SET PROBLEM A: In the passage about Sagiada, which place was the seat of the former municipality?

Sagiada (Σαγιάδα) is a village and a former municipality in Thesprotia, Epirus, Greece. Since the 2011 local government reform it is part of the municipality Filiates, of which it is a municipal unit. The municipal unit has an area of 87.803 km^{2}. In 2021 its population was 515 for the village and 1,580 for the municipal unit. The seat of the municipality was in Asprokklisi.

==Location==
Sagiada stretches between the Ionian Sea to the west and Albania to the north. It is the westernmost point of mainland Greece. The river Thyamis flows into sea 4 km south of the village Sagiada. There are plains in the southern part of the municipal unit, and mountains on the Albanian border. The village Sagiada is 10 km west of Filiates, 15 km northwest of the capital of Thesprotia, Igoumenitsa, and 4 km south of the Albanian town of Konispol.

==History==
In the late medieval era (14th century) the fort of Sagiada and its lucrative salt mines was contested among various local lords and the Angevins from Corfu. In 1386 it was captured by Gjon Zenebishi, an Albanian lord from Gjirokaster. However, in 1387 it passed to Esau de' Buondelmonti of the Despotate of Epirus. Essau had refortified a ruined tower there and constructed some salt-pans nearby. The Venetian Republic saw this as a threat to its trade network and demanded its destruction with the excuse that the area once belonged to Venice. Zenevisi retook control in 1399 as he claimed in the final agreement with the Venetians that they belonged to his ancestors. After his death it came under the control of the Venetian Republic (1418).

SUPPLIED RECORDS:
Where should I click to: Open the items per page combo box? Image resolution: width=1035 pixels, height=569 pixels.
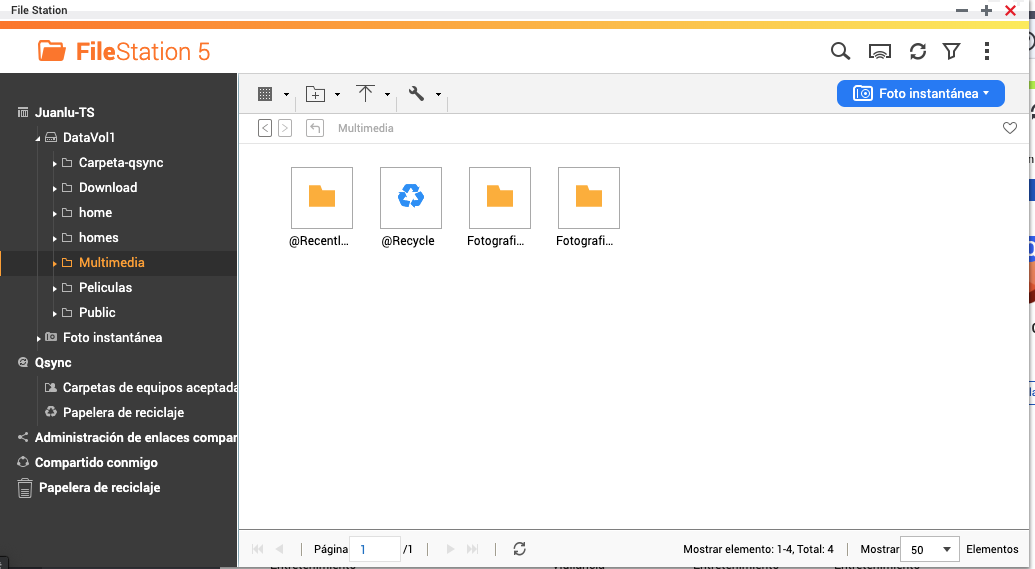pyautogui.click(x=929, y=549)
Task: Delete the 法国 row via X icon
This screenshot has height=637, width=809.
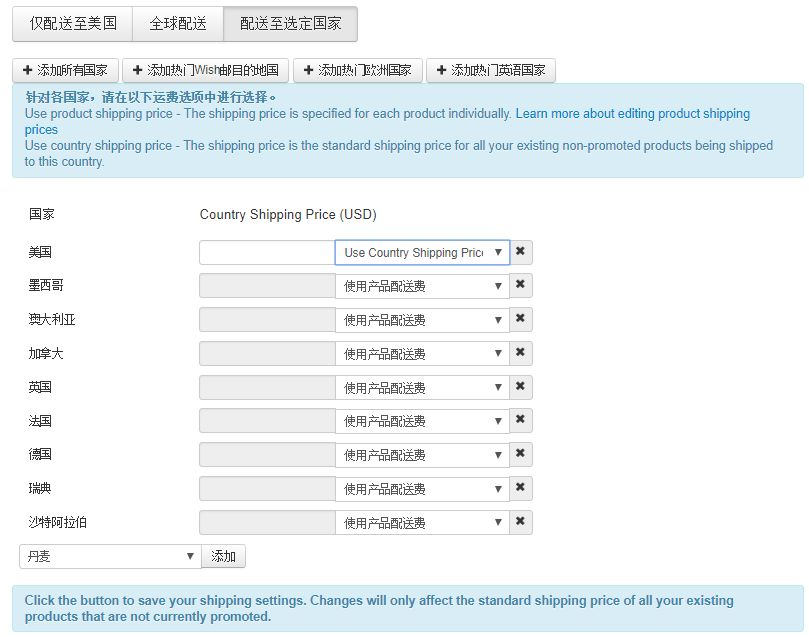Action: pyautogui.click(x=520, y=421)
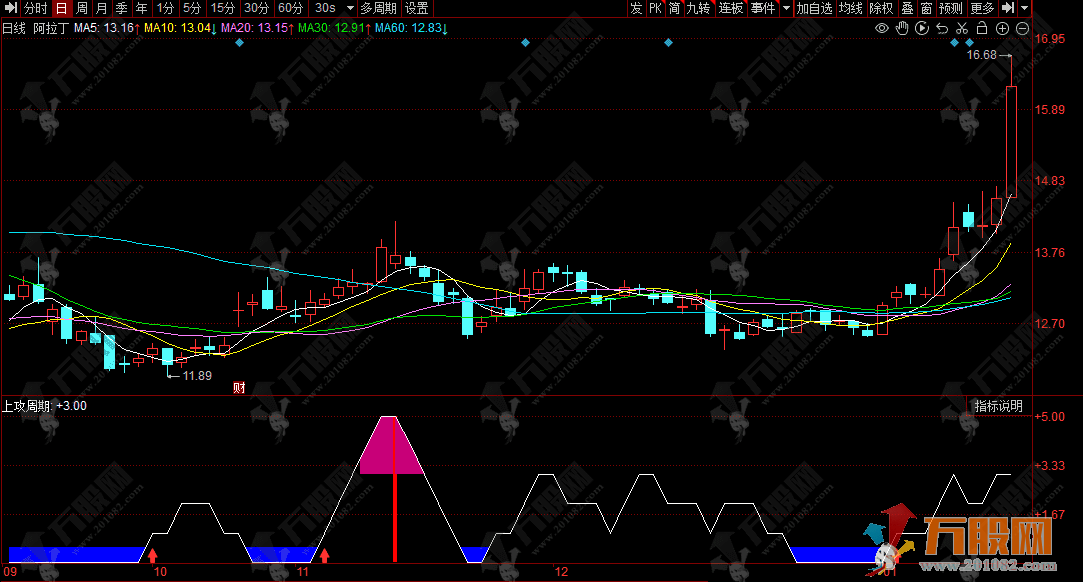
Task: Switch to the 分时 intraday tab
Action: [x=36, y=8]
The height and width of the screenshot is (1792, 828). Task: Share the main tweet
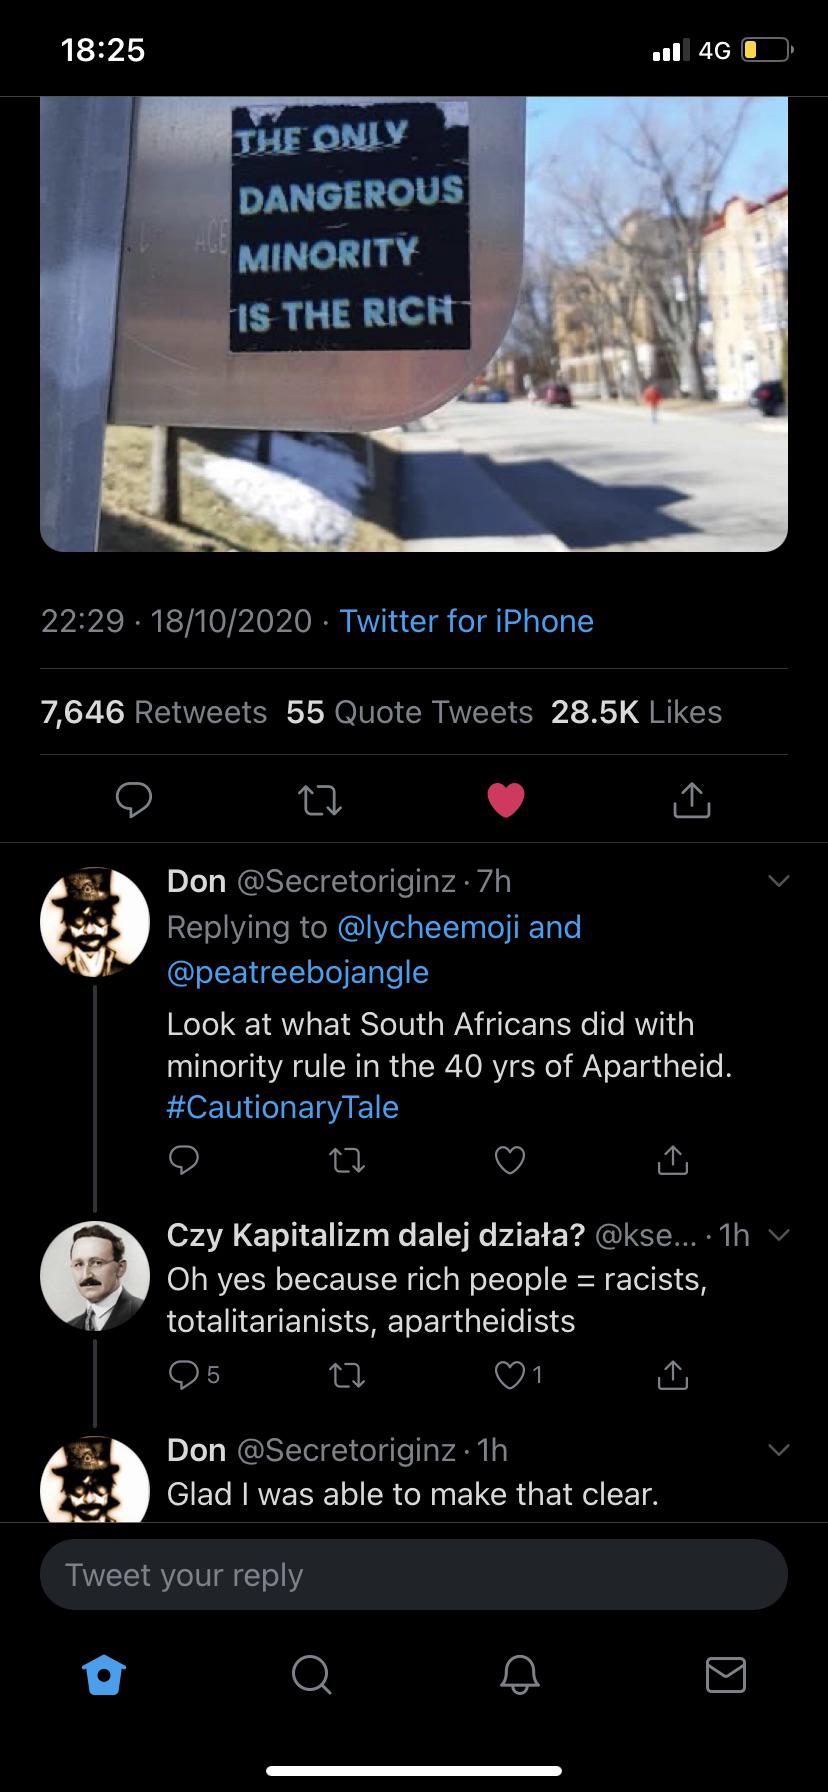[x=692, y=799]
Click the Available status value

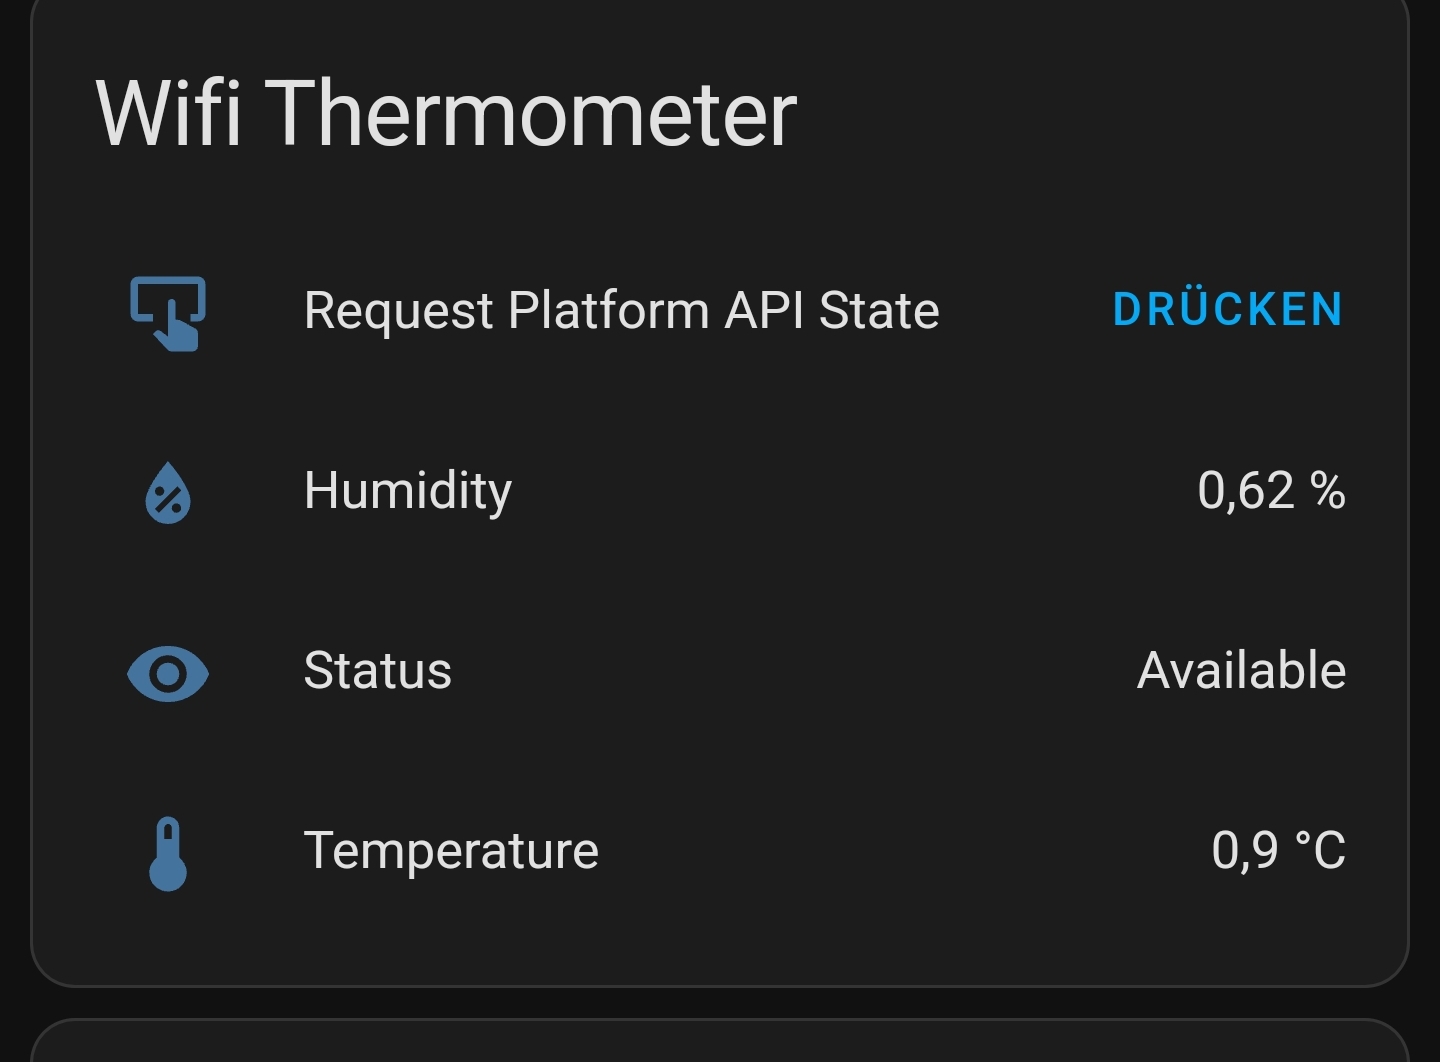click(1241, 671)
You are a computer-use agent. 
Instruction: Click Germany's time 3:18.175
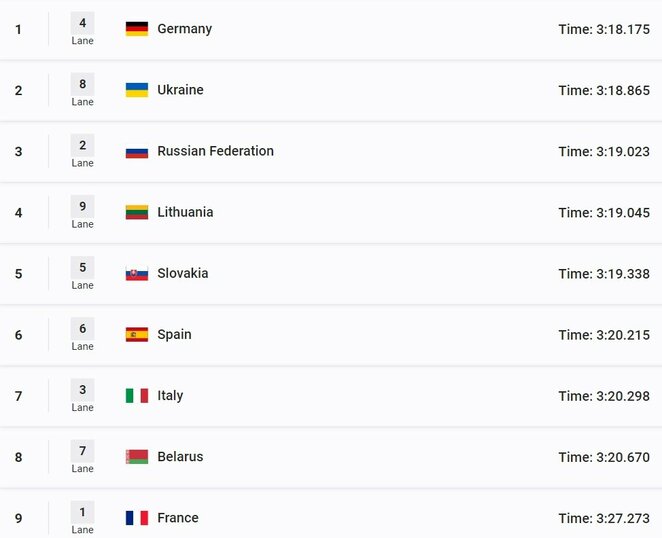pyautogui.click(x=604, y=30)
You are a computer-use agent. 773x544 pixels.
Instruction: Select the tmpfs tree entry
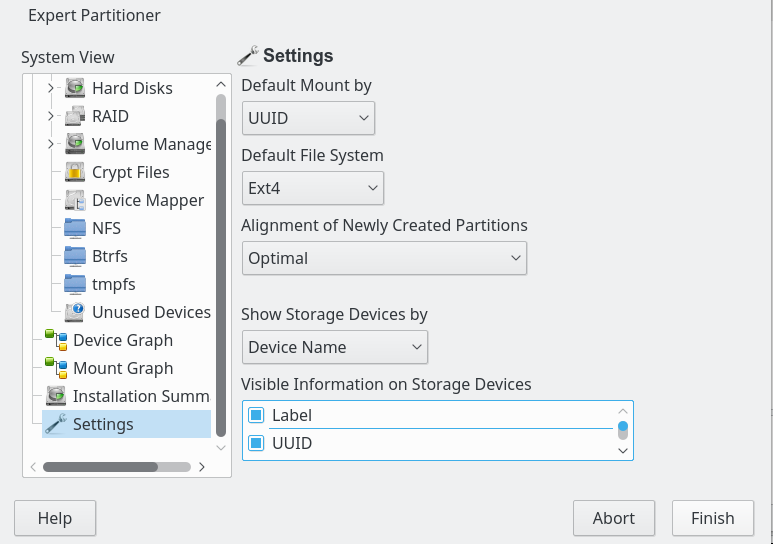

SET PROBLEM B: Format the records as a JSON list of strings, one string per line. Start at the line containing "Click the Available status value" and run through the end of the records, leaving out blank lines and the pictures.

FULL RESPONSE A: Asprokklisi

FULL RESPONSE B:
[
  "Click the Available status value",
  "click(1241, 671)",
  "You are a computer-use agent. ",
  "Instruction: Click Germany's time 3:18.175",
  "pyautogui.click(x=604, y=30)",
  "You are a computer-use agent. 773x544 pixels.",
  "Instruction: Select the tmpfs tree entry"
]